++++ Available data ++++
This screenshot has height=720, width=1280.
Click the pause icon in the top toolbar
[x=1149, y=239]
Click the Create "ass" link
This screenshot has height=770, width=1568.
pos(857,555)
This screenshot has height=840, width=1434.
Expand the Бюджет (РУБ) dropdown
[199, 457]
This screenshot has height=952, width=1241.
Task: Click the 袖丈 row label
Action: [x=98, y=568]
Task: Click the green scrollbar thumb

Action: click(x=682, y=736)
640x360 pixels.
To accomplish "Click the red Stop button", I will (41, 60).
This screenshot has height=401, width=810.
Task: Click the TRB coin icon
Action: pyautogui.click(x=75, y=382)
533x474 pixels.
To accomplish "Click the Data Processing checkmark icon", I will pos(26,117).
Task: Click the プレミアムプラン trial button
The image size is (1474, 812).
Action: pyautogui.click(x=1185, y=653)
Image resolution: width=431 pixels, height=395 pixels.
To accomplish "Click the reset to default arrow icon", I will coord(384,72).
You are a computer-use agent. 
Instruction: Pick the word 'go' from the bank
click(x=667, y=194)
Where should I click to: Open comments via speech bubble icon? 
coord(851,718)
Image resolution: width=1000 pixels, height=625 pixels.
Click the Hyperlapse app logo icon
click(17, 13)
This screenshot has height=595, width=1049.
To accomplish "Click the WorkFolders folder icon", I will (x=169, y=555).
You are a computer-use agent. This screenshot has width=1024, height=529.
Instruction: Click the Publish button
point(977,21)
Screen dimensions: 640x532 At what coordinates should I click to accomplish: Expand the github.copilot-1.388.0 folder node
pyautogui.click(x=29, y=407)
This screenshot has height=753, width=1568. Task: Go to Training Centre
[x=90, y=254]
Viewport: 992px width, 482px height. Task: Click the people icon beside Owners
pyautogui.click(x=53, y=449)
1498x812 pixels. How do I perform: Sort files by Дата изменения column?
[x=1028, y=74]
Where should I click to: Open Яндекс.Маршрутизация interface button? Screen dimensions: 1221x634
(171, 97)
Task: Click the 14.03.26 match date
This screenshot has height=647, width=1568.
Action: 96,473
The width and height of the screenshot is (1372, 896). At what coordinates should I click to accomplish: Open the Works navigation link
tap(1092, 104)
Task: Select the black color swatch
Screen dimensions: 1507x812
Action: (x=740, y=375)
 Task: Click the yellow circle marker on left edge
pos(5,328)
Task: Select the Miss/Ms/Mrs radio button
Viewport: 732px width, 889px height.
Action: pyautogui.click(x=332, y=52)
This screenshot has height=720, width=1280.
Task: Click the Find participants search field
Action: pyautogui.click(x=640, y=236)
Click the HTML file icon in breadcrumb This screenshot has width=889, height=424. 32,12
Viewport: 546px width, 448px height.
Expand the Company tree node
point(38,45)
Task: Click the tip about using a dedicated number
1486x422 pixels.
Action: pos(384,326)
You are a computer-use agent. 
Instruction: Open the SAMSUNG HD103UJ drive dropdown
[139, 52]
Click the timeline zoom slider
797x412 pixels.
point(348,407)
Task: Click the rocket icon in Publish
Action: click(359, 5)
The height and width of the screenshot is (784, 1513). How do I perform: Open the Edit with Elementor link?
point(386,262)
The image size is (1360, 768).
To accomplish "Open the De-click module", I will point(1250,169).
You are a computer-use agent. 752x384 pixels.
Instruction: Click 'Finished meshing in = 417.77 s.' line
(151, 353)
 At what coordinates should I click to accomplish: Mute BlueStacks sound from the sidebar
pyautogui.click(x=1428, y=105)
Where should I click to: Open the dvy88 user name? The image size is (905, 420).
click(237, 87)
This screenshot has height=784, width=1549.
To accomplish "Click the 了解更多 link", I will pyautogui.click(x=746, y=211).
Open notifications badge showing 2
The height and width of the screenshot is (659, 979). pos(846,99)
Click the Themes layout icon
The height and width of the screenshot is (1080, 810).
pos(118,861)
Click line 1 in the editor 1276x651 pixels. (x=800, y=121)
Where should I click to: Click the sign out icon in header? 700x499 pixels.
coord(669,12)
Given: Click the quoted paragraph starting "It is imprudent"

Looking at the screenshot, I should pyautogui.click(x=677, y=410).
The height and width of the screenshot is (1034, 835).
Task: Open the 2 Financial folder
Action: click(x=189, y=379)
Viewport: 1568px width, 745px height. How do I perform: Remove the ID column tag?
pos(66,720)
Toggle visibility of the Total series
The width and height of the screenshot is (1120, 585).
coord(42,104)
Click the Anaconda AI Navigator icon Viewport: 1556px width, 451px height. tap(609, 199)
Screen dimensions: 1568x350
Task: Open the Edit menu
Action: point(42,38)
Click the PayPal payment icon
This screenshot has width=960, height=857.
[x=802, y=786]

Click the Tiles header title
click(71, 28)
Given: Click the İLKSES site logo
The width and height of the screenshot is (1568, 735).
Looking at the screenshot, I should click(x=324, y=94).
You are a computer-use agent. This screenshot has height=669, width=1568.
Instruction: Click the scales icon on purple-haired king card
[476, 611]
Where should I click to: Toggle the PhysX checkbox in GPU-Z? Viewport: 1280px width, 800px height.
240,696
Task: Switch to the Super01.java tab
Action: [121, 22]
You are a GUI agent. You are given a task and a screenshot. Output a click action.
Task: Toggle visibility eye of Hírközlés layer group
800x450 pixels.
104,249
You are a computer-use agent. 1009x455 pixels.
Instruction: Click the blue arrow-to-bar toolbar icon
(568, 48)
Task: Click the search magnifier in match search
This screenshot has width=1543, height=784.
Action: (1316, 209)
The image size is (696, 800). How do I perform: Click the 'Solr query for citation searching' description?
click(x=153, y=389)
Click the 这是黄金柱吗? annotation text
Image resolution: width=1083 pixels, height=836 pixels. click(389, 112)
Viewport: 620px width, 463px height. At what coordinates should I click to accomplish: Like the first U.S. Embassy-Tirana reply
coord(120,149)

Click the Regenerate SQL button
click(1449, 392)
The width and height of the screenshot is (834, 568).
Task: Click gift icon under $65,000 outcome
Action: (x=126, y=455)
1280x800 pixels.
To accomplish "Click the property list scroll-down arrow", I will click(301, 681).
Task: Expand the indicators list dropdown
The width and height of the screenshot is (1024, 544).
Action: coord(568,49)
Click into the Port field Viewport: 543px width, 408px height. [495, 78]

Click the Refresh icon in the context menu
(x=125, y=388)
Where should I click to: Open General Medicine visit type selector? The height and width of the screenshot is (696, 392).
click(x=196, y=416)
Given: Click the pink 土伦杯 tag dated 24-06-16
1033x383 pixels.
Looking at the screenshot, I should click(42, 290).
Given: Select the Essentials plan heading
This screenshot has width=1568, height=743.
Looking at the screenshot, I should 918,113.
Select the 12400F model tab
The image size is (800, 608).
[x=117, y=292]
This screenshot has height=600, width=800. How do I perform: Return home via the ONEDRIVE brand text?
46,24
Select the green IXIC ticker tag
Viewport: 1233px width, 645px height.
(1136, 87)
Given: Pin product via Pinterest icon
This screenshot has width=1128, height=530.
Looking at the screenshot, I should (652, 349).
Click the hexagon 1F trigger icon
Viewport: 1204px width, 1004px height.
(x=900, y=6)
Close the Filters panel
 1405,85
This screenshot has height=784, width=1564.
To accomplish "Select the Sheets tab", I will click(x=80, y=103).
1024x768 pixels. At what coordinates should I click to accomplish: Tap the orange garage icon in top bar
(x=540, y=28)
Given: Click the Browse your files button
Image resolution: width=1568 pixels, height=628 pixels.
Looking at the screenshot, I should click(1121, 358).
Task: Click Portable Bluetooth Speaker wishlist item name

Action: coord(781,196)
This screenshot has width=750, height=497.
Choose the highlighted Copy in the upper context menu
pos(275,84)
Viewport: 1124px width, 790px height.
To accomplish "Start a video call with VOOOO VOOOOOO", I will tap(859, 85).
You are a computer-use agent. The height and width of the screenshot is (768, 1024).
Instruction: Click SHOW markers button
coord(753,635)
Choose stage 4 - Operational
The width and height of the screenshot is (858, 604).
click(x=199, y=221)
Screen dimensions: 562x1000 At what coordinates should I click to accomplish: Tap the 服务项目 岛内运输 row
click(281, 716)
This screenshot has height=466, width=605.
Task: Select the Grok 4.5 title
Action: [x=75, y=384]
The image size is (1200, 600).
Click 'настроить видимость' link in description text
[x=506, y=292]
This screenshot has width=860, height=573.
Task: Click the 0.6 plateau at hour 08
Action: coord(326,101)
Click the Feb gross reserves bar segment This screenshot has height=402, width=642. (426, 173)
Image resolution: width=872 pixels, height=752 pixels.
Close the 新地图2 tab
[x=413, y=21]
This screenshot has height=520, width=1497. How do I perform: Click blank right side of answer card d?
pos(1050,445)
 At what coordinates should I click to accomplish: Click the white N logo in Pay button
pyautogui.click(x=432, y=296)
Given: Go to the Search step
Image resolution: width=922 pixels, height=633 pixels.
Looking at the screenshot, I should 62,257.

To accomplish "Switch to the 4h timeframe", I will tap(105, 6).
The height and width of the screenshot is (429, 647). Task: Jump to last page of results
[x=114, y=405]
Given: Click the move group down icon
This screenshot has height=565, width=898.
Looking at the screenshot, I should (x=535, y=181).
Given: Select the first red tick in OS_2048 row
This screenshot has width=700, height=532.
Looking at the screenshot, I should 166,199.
++++
Across the records, how many lines carry the word "group"? The answer should be a number alone.

2